Data from: Relationship between socioeconomic status and HIV infection: findings from a survey in the Free State and Western Cape Provinces of South Africa
Bunyasi, Erick W.; Coetzee, David J. (2017), Data from: Relationship between socioeconomic status and HIV infection: findings from a survey in the Free State and Western Cape Provinces of South Africa, Dryad, Dataset, https://doi.org/10.5061/dryad.87hr5
Studies have shown a mixed association between socioeconomic status [SES] and prevalent HIV infection across and within settings in sub-Saharan Africa. In general, the relationship between years of formal education and HIV infection changed from a positive to a negative association with maturity of the HIV epidemic. Our objective was to determine the association between SES and HIV in women of reproductive age in the Free State [FSP] and Western Cape Provinces [WCP] of South Africa [SA].
We conducted secondary analysis on 1906 women of reproductive age from a 2007-2008 survey that evaluated effectiveness of Prevention of Mother-to-Child HIV Transmission programs. SES was measured by household wealth quintiles, years of formal education and employment status. Our analysis principally utilized logistic regression for survey data.
There was a significant negative trend between prevalent HIV infection and wealth quintile in WCP [p-value<0.001] and FSP [p-value=0.025]. In adjusted analysis, every additional year of formal education was associated with a 10% [adjusted Odds Ratio [aOR] 0.90 [95% Confidence Interval [CI]: 0.85-0.96] significant reduction in risk of prevalent HIV infection in WCP but no significant association was observed in FSP [aOR 0.99 CI: 0.89-1.11]. There was no significant association between employment and prevalent HIV in each province: [aOR 1.54 CI: 0.84-2.84] in WCP and [aOR 0.96 CI: 0.71-1.30] in FSP.

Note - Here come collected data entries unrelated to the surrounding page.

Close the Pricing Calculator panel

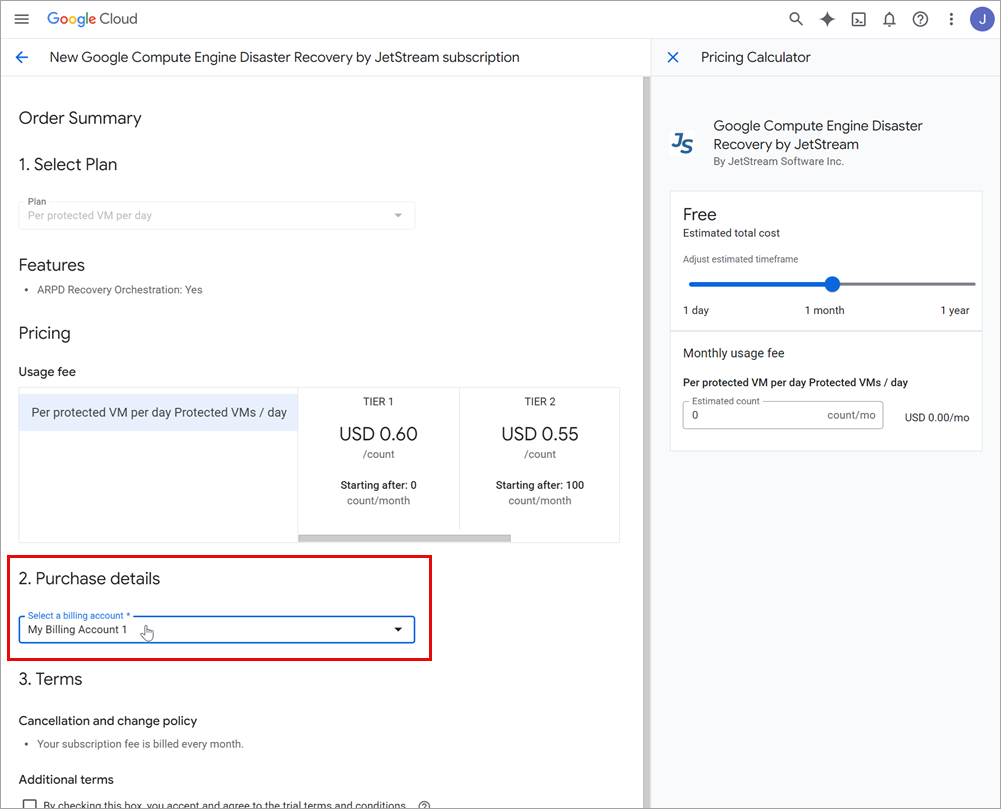coord(673,58)
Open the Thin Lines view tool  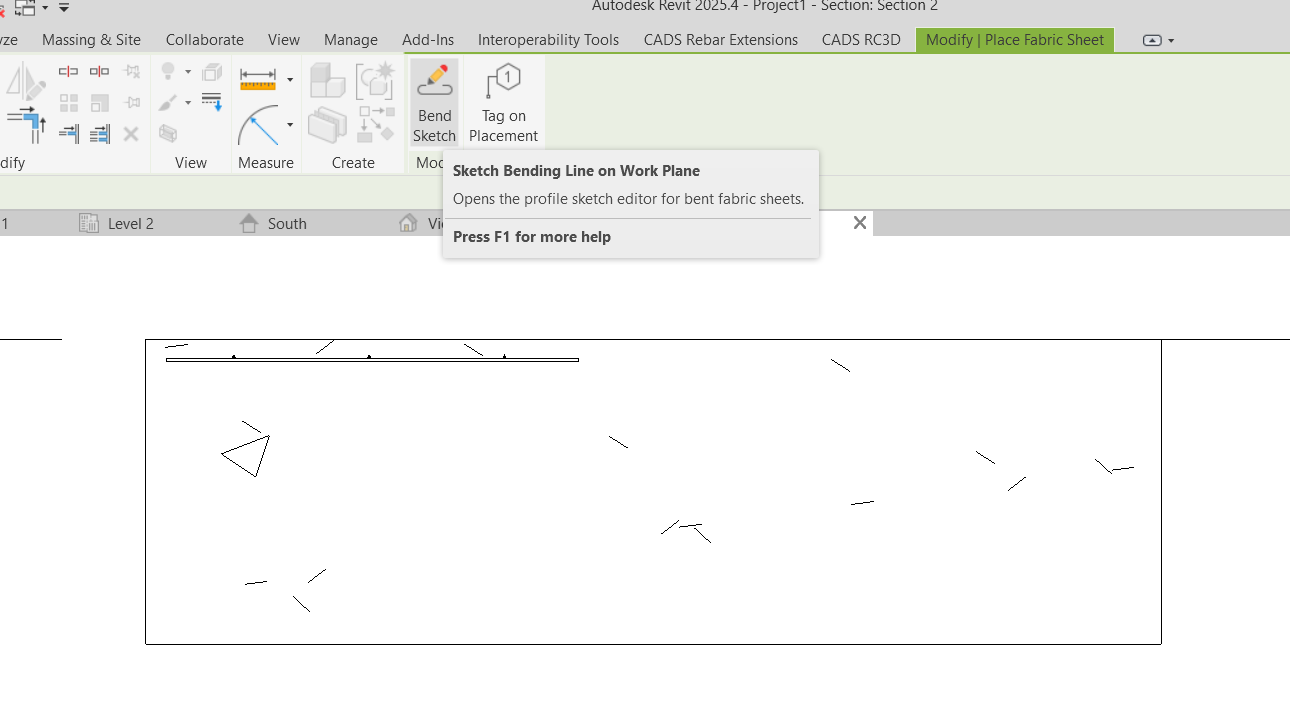click(211, 101)
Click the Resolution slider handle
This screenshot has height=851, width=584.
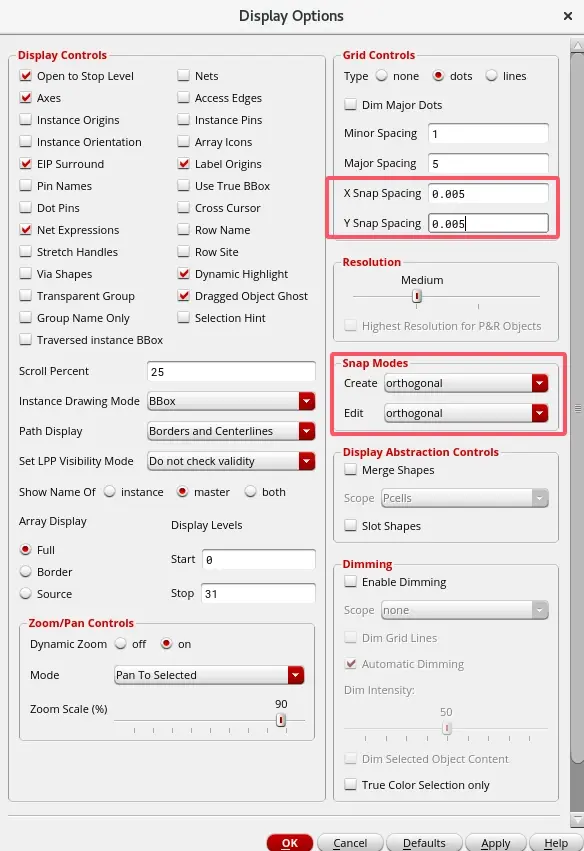[x=417, y=296]
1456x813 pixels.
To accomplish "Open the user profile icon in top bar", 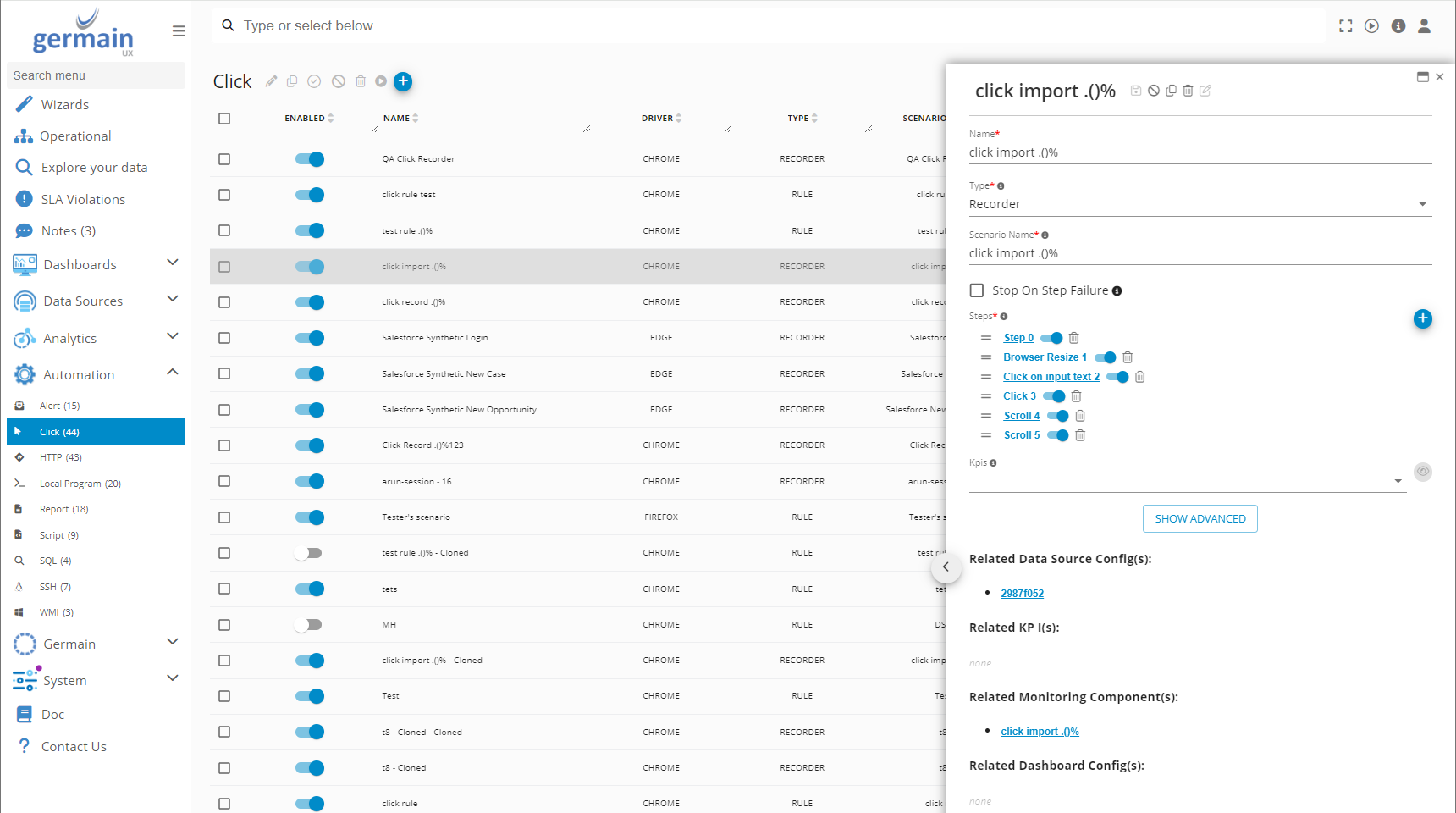I will pos(1424,26).
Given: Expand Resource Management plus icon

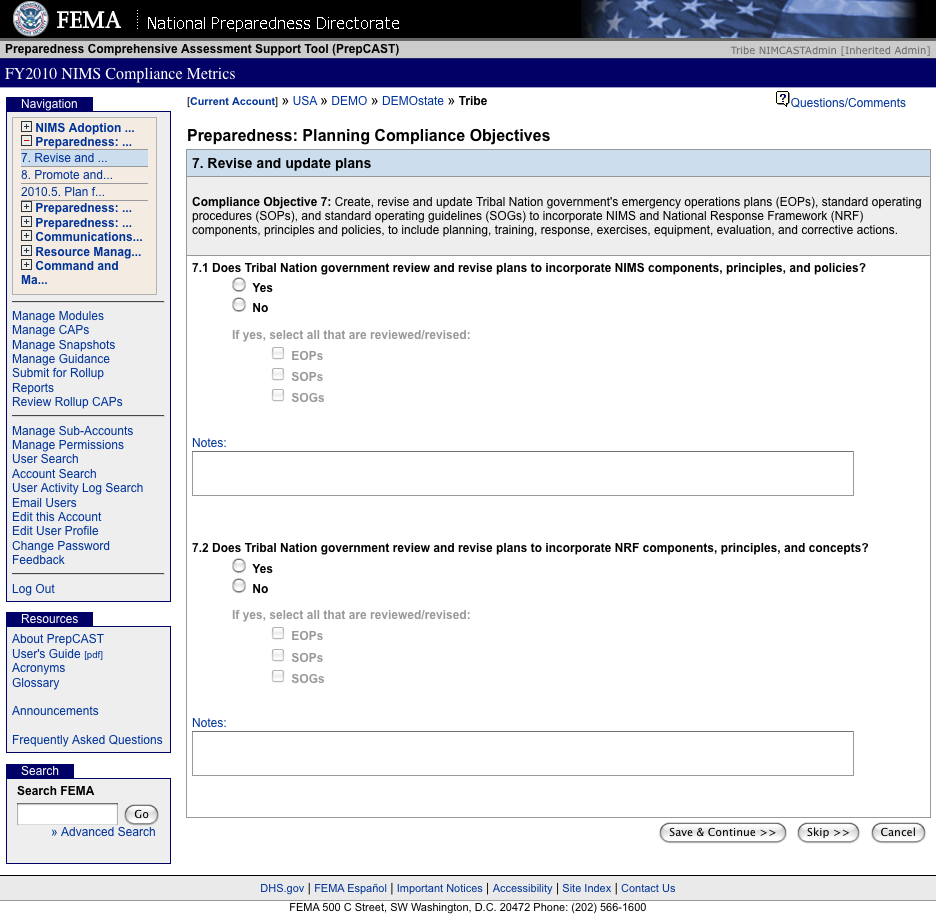Looking at the screenshot, I should [27, 252].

The association between HIV infection and SES differed by province and by measure of SES and underscores the disproportionately higher burden of prevalent HIV infection among poorer and lowly educated women. Our findings suggest the need for re-evaluation of whether current HIV prevention efforts meet needs of the least educated [in WCP] and the poorest women [both WCP and FSP], and point to the need to investigate additional or tailored strategies for these women.